“No One Warned Us”

I live in land-locked Worcester, but I come from the sunny Suffolk coast: listening to the news just now, how 200 meters of Hemsby’s road has fallen into the sea, makes me feel incredibly sad, incredibly angry, and utterly, utterly baffled. 



A resident said it came out of the blue: it was “unexpected, absolutely terrifying, heartbreakingly – I’ve been crying all day – I don’t actually understand why this has happened because no one told us it was going to happen, no one warned us about high tide, no one said about storms or anything – it’s just terrifying.”

Hemsby Resident on BBC 6 Music News (approx. 1 hr 30 in)

So whose job is it to inform us of the disastrous effects of climate change?  Who informs the public on the climate emergency?  Government? Media? Local communities?  Ourselves?

 

 Climate change is the defining crisis of our time, and it is happening even more quickly than we feared: and yet, daily life does not look like an emergency.  Article 12 of the Paris Agreement, written in 2015, entered into force on 4 November 2016.   It is a legally binding international treaty – legally binding – but today’s news story is just one example of the UK’s failure to take appropriate measures to enhance public awareness.

 

The news stories, too, are baffling, with their lack of any explicit, direct mentions of climate change being a driver for this type of emergency.  The BBC article ‘Hemsby: How many other communities are at risk of erosion?’ (published in March), starts their article with “Coastal erosion claimed three homes in Hemsby last weekend and a further two properties in the village are deemed at serious risk.” Notice how this is phrased - Coastal erosion claims the houses – the way the article tells it, people don’t seem to have any choice in the matter.

 Hemsby: How many other communities are at risk of erosion?

You have to read quite far into the article before you get an explicit mention of climate change: A spokesperson for the Environment Agency said parts of England's coast were “amongst the fastest eroding coastline in Europe", and “Climate change, sea level rise and increased storminess will increase the rate of change which will threaten the resilience of coastal communities if no action is taken.”   Notice this phrasing too – separate lists of disastrous reasons, rather than a holistic consideration of climate change driving sea-level rise and causing an increase in storms.

"What can be done to prevent or slow down the impact of coastal erosion?” Asks the article, right at the end.  Well, amongst the “limited range of options” detailed, there’s no mention of our role in sticking to our climate targets, individually or collectively.

 As Ben Rawlence says in his essayPublic Education in an Era of Planetary Emergency”, “The reality of the planet is not real for most people most of the time. ...the planet you think you live on no longer exists.” He goes on to say “what needs to change goes much deeper than specific laws or policies... Systems change when there is a culture that demands it.”

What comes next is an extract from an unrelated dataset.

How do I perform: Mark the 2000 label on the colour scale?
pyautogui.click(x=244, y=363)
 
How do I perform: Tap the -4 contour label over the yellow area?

 Public Education in a Planetary Emergency - Ben Rawlence

I passionately believe that education is the transformative tool that can develop the necessary shift in mind-set that we so desperately need to tackle the climate and ecological crisis – and, as a matter of urgency, it must be all of us who are educated, not just our children and young people.  The urgent re-wiring of society is essential for all, as climate change is a safeguarding issue for us all.  

On the whole, the general public still know very little.  We need our leaders to deliver an ongoing, evolving Public Information Campaign, with the core aim of keeping people safe from Climate and Ecological Breakdown. 

 As Greta Thunberg says, “we all have a role to play, but the bigger your platform, the bigger your responsibility.”  A Public Information Campaign would have a hugely positive impact on attitudes and behaviours, resulting in a cultural demand for change.  We need expert panels, explainer films, national radio and press adverts; we need to know the importance of our individual and collective roles in helping to reduce emissions, offering concrete actions (such as these actions from the UN https://www.un.org/en/actnow/ten-actions;), continuous updated science and news stories (both good and bad). Leadership, urgency and authority. would give the climate emergency the sustained attention and prominence it demands 

We must never again hear on the news “I didn’t know – no one warned me!”  

We must all know – and we must all act.

 

 Lesson ideas:

In English, we encourage pupils to ask these crucial who, what, why questions when exploring any text: Who wrote it?  What is their view?​ Why – what is the purpose?​

 This news story can be used to teach a whole variety of skills, and form the basis for debates, writing, and reading tasks. Why not explore the emotive language of the press?  Questions to ask: Why interview this particular resident? (I am sure there are hundreds of residents that did know!). Why bury any mention of the climate crisis deep into the article?  Or use as a basis for creative writing: e.g. Diary writing, how would it feel to be a resident of Hemsby? Descriptive writing of the beach; narrative writing, with a walk along the coast.

 RE & Ethics: whose moral responsibility is it to inform us of the climate crisis?

Politics: considering article 12, if our government don’t inform the public effectively, are they breaking the law?

DT: how can we build effective sea defences?

Maths: use coastal erosion data

Psychology: Why do some people know, and others seem not to – what’s the psychology behind that?